Guerre commerciale, protectionnisme outrancier, Bruxelles évoque «un pur protectionnisme». La décision de Trump d'imposer dès ce vendredi des taxes douanières de 25% sur les importations d'acier et de 10% sur celles d'aluminium en provenance de l'UE, du Mexique et du Canada a fait vivement réagir les partenaires commerciaux de Washington qui menacent, à leur tour, de ripostes appropriées et de défense des marchés intérieurs.

Si l'Europe panique face à cette décision, elle y subodore des relents politiques nauséabonds, conséquences de l'accord sur le nucléaire iranien, dénoncé, rappelons-le, par l'administration Trump pour obliger les pays membres de l'UE à y souscrire. Une forme de chantage grossier, si cela se trouve, mais qui sonne comme un retour de manivelle à la gueule de Bruxelles.

En effet, il n'y a pas si longtemps, l'Algérie s'est retrouvée à la même place que ces pays européens, pas dans la configuration actuelle des choses, mais à y regarder de plus près, dans les mêmes circonstances, pourrait-on dire. En effet, les mesures prises par l'Algérie pour protéger son économie «pour réduire ses importations face aux difficultés financières particulièrement au niveau de la balance commerciale et celle des paiements» ont été accueillies avec un «durcissement» des conditions d'obtention des visas Schengen particulièrement de la part des Français et des Espagnols. Chantage quand tu nous tiens ! Pourtant, cette notion de protectionnisme commercial n'est pas nouvelle puisque au G20 de Hambourg, il y a été longuement question.

Si depuis l'avènement de Trump et son slogan «l'Amérique d'abord», les Etats-Unis inquiètent le reste du monde, un compromis entre condamnation du protectionnisme et droit à se défendre aurait été trouvé avec Washington. Le G20, qui a fait de la lutte contre le protectionnisme une ligne de conduite, a été obligé de faire des concessions aux Américains à travers l'usage «d'instruments légitimes de défense commerciale». Toute la question était de savoir si cette ligne de défense pouvait être élargie au cas de l'Algérie ? Il semble que non, puisque Bruxelles avait épinglé notre pays sur cette question dans son rapport annuel sur les obstacles au commerce et à l'investissement. La Commission européenne reproche à l'Algérie la mise en place de deux nouvelles mesures protectionnistes en 2016 afin d'augmenter sa production locale «dans un contexte de dégradation de son compte courant et de sa balance commerciale». Bruxelles voit toujours d'un mauvais œil la mise en place du régime de licences d'importation qui a eu des conséquences directes sur nombre de secteurs d'activités aussi bien en France qu'en Espagne, impactant négativement les exportations de véhicules en provenance de l'Union européenne.

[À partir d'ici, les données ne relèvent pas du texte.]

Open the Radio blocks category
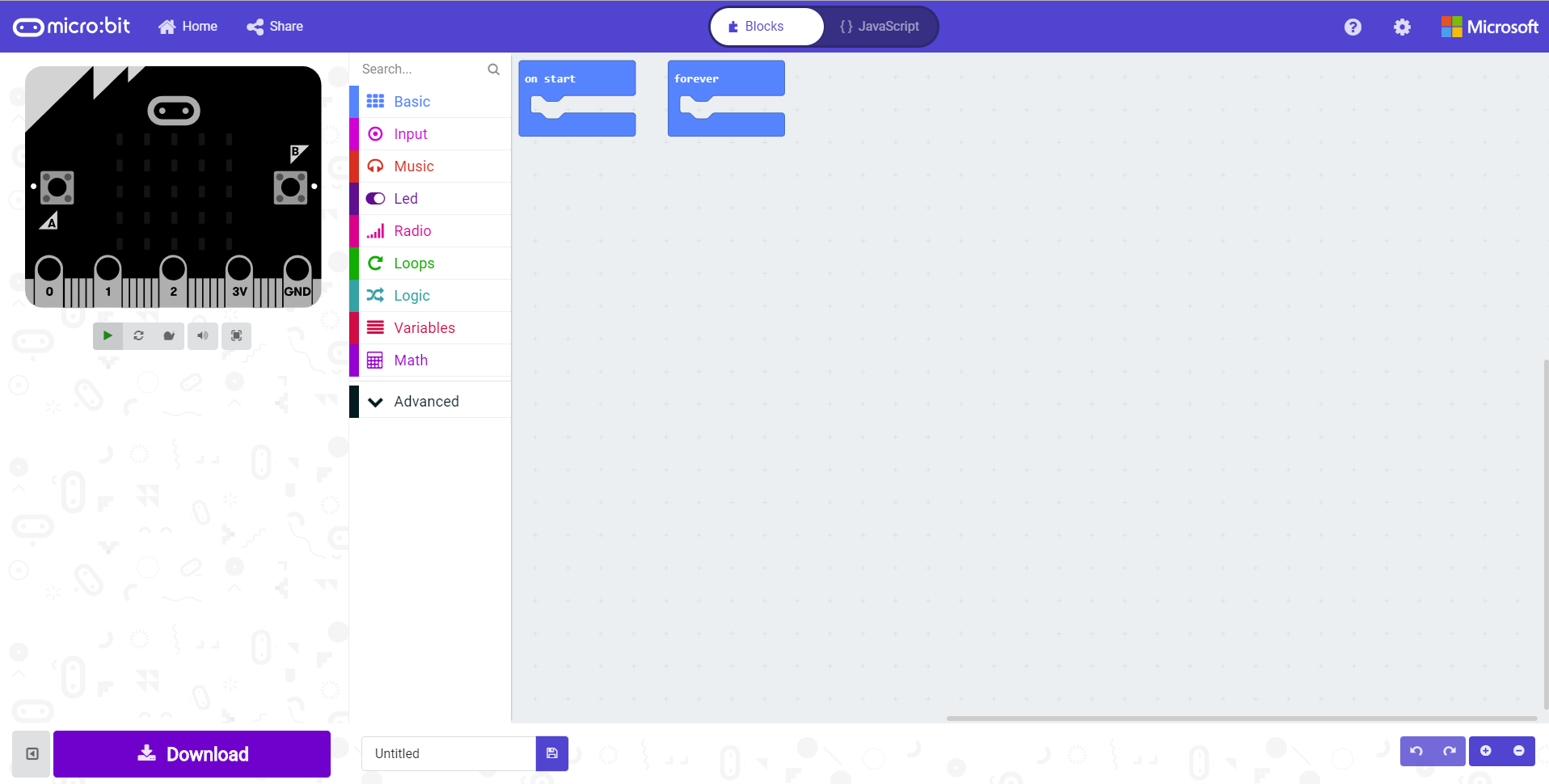This screenshot has width=1549, height=784. tap(412, 231)
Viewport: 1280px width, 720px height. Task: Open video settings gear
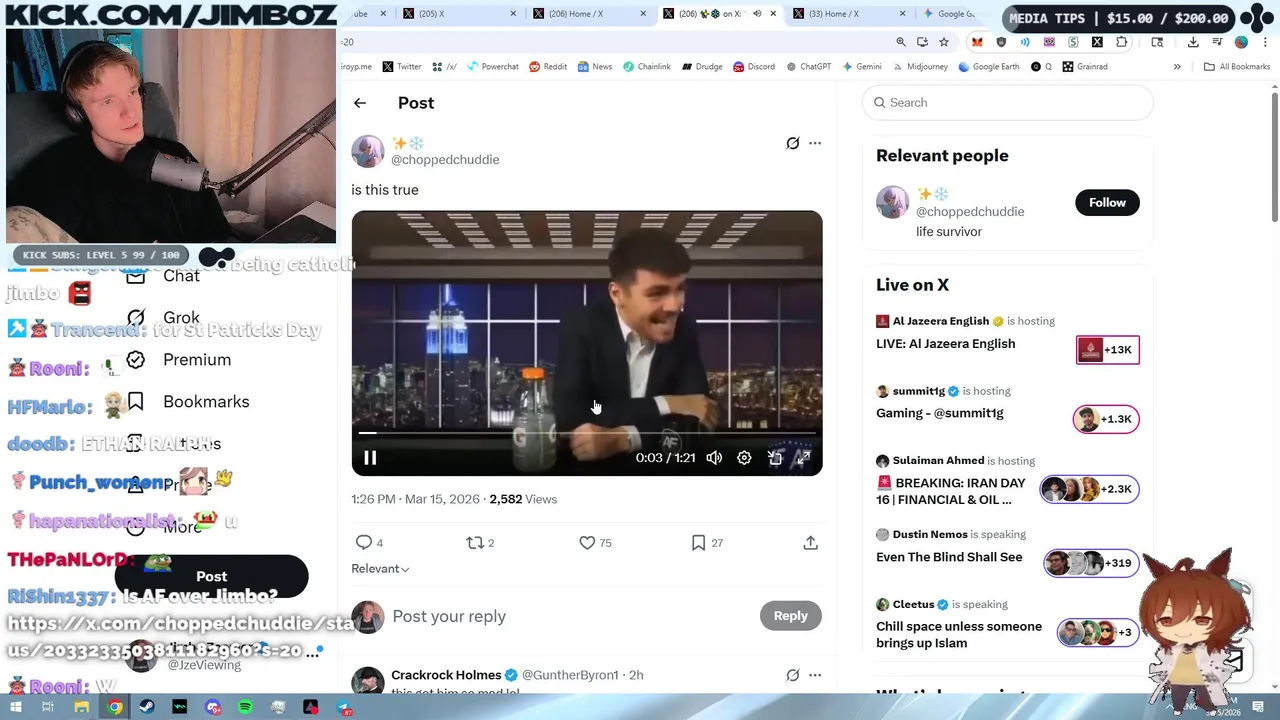(x=744, y=458)
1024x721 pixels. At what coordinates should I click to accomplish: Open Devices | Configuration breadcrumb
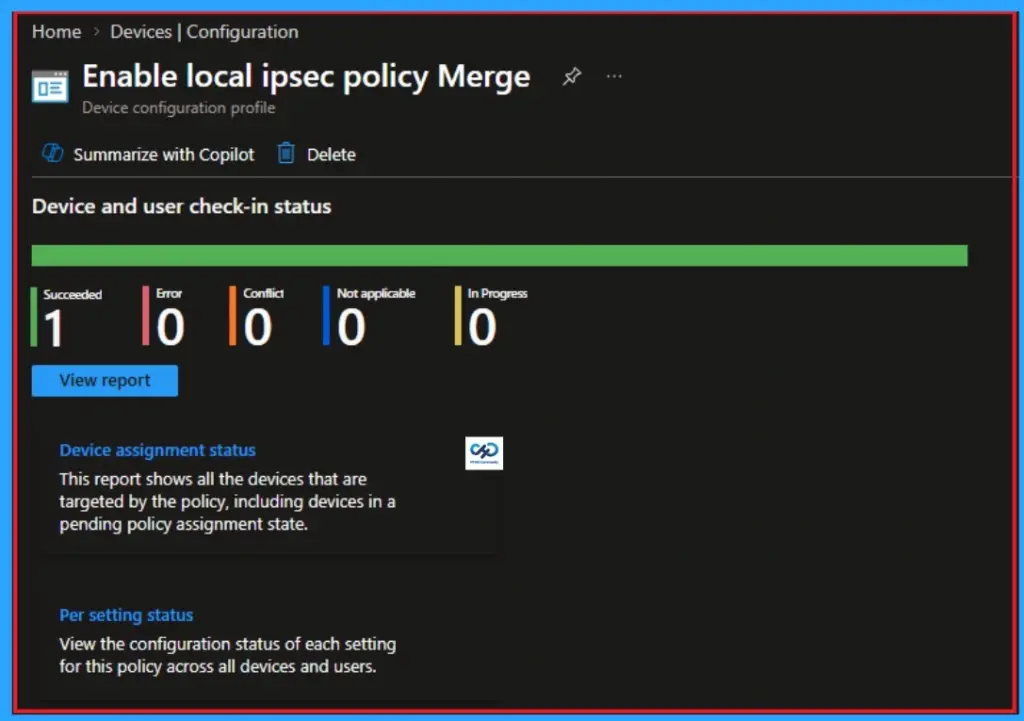click(203, 31)

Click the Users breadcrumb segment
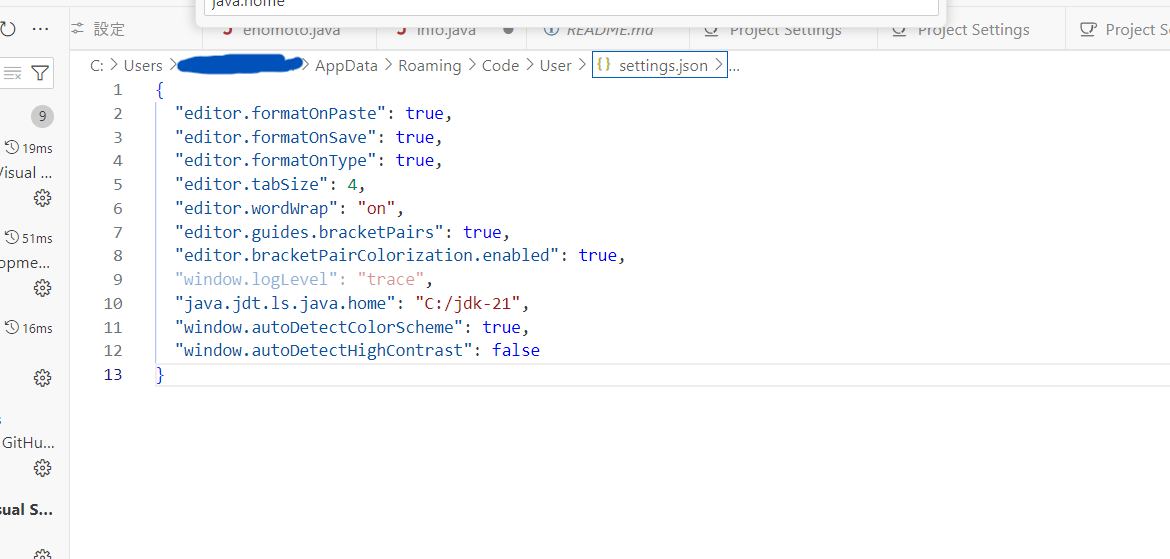click(x=143, y=66)
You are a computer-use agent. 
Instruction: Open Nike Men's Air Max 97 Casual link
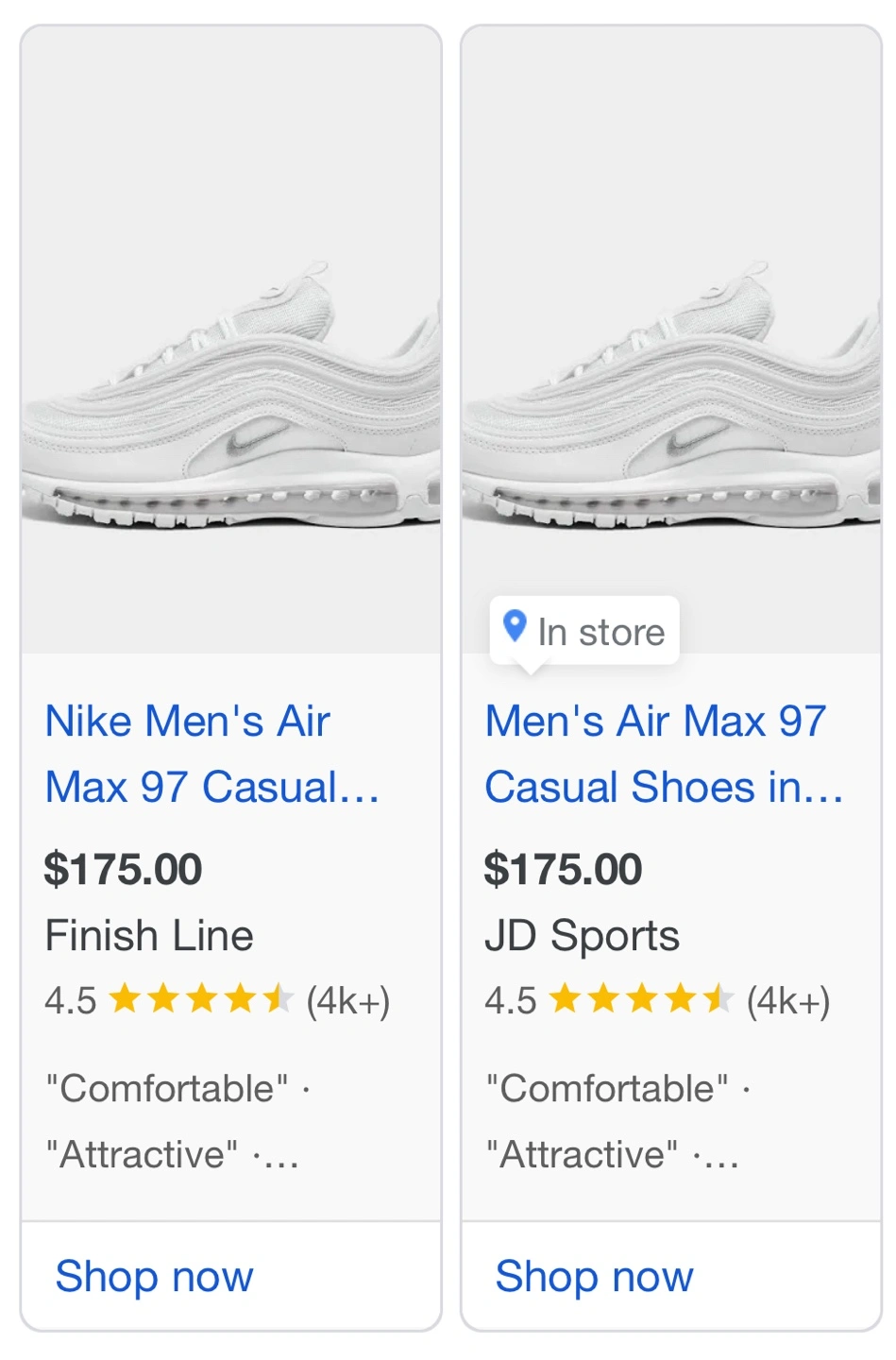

Pourtant, ce n'est pas la première fois que l'Algérie est interpellée sur cette question. De Hangzhou en Chine, où les dirigeants des 20 pays les plus puissants de la planète se sont réunis en 2016, l'Algérie avait déjà été mise en joue, enfin pas directement mais faisant partie de ces pays qui ont érigé le protectionnisme comme mode de gouvernance économique. Face à la chute drastique des recettes des hydrocarbures induite par la dégringolade des prix du baril de pétrole, l'Algérie n'avait pas trouvé d'autres solutions que de blacklister entre 1700 à 2000 produits interdits d'importation pour lutter contre l'érosion de ses réserves de changes. La décision du ministère du Commerce de suspendre toutes les importations des produits finis avait fait réagir les partenaires économiques, surtout européens. Il a fallu que Tebboune, alors ministre par intérim du Commerce, distribue les assurances pour le respect des engagements contractuels de l'Algérie, à commencer par ses accords avec l'UE.